Stored records:
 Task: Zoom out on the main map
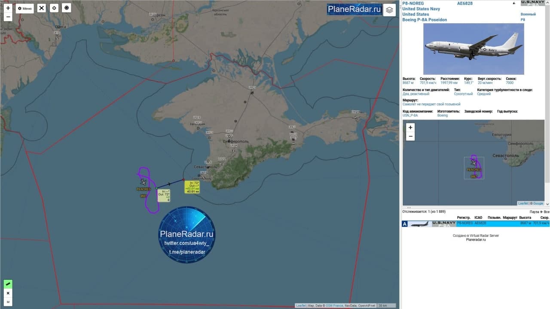click(8, 17)
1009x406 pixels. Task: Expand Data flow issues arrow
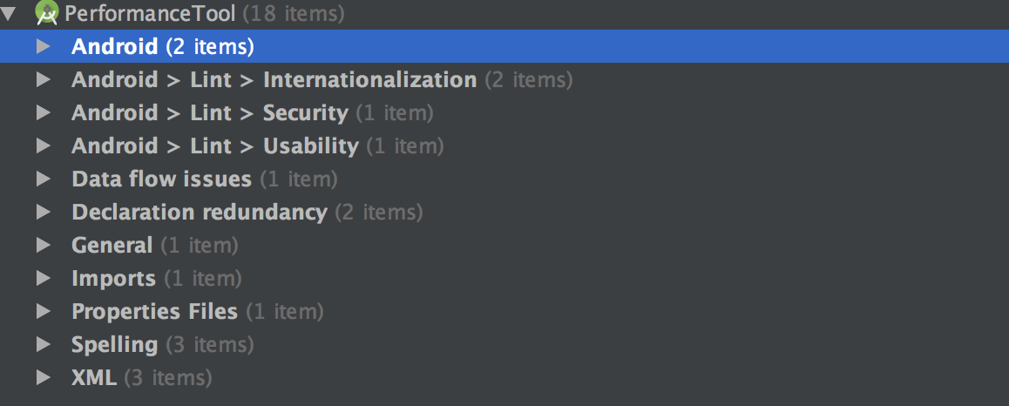tap(43, 179)
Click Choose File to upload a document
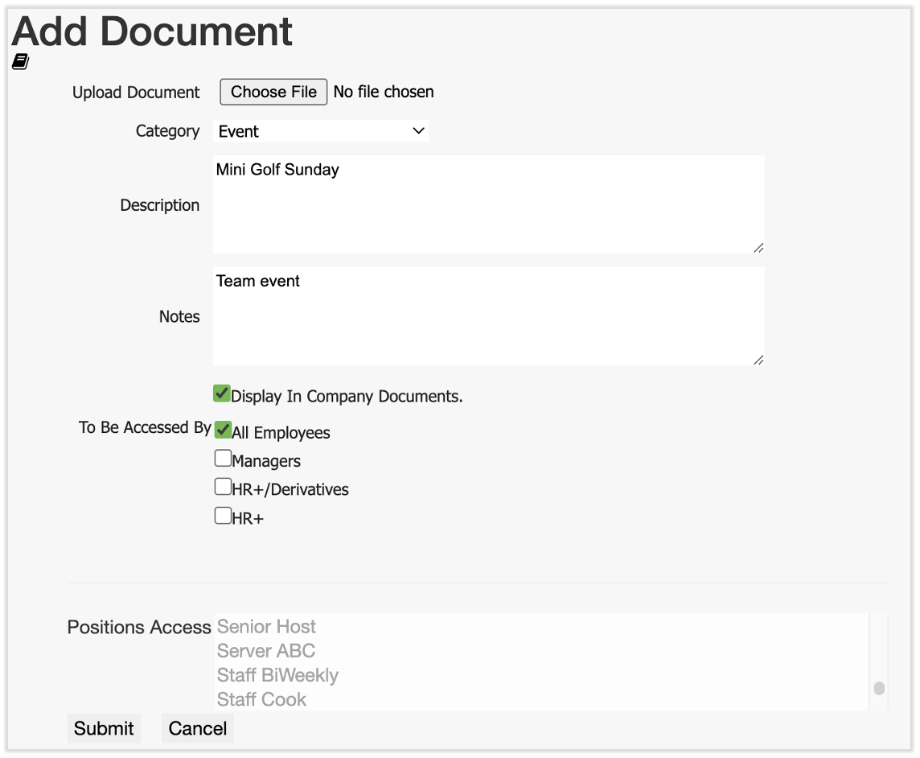Viewport: 920px width, 758px height. coord(273,91)
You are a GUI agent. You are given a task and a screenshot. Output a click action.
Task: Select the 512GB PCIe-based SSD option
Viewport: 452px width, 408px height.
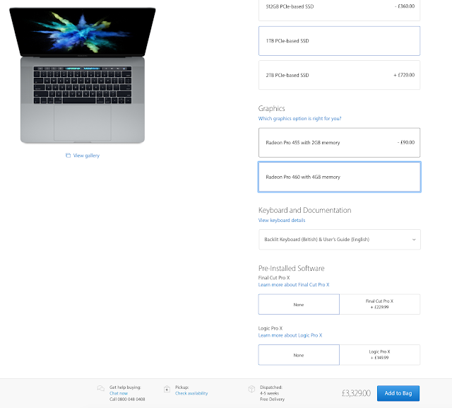pos(339,8)
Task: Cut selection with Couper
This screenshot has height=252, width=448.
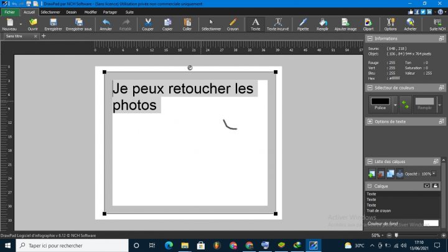Action: click(147, 24)
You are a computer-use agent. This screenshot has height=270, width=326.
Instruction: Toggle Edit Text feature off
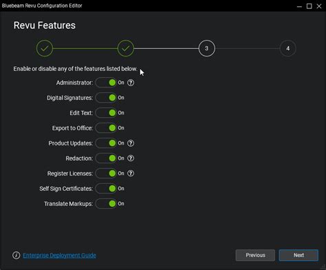click(x=106, y=113)
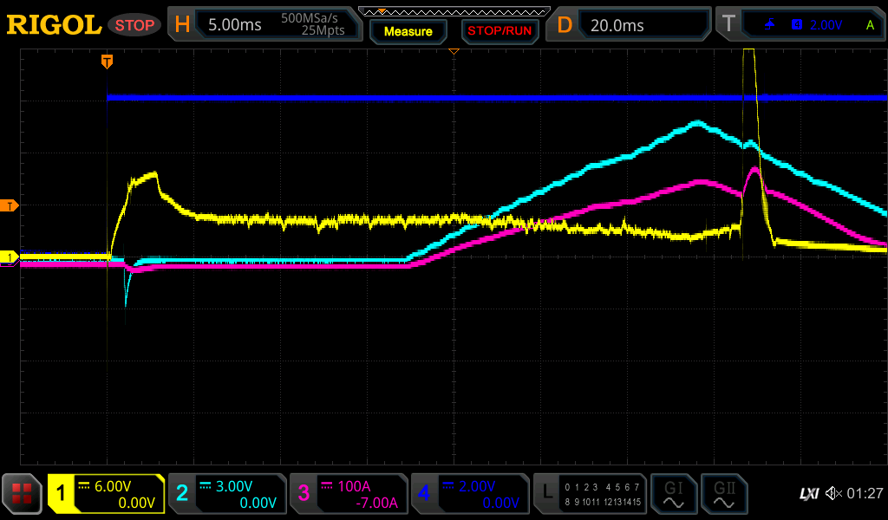The width and height of the screenshot is (888, 520).
Task: Open the GI waveform generator
Action: (673, 494)
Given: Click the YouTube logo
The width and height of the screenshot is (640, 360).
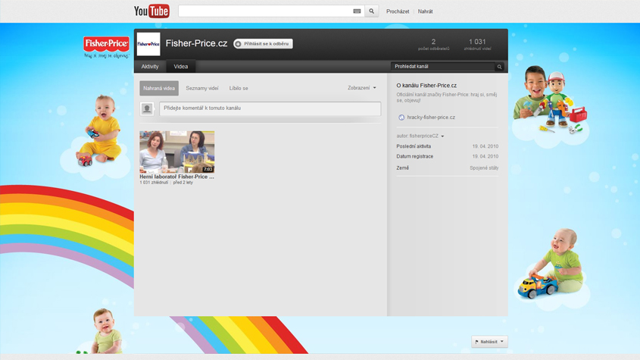Looking at the screenshot, I should click(x=151, y=11).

§ Problem statement: Could the lines from the first entry through the line that contains "Task: Cut selection with Couper" be copied exactly, with all pictures left out?

§ Task solution:
 Task: Zoom out on the main map
click(8, 17)
1009x406 pixels. Task: Expand Data flow issues arrow
tap(43, 179)
Click Choose File to upload a document
Viewport: 920px width, 758px height. coord(273,91)
You are a GUI agent. You are given a task and a screenshot. Output a click action.
Task: Select the 512GB PCIe-based SSD option
Viewport: 452px width, 408px height.
pos(339,8)
Task: Cut selection with Couper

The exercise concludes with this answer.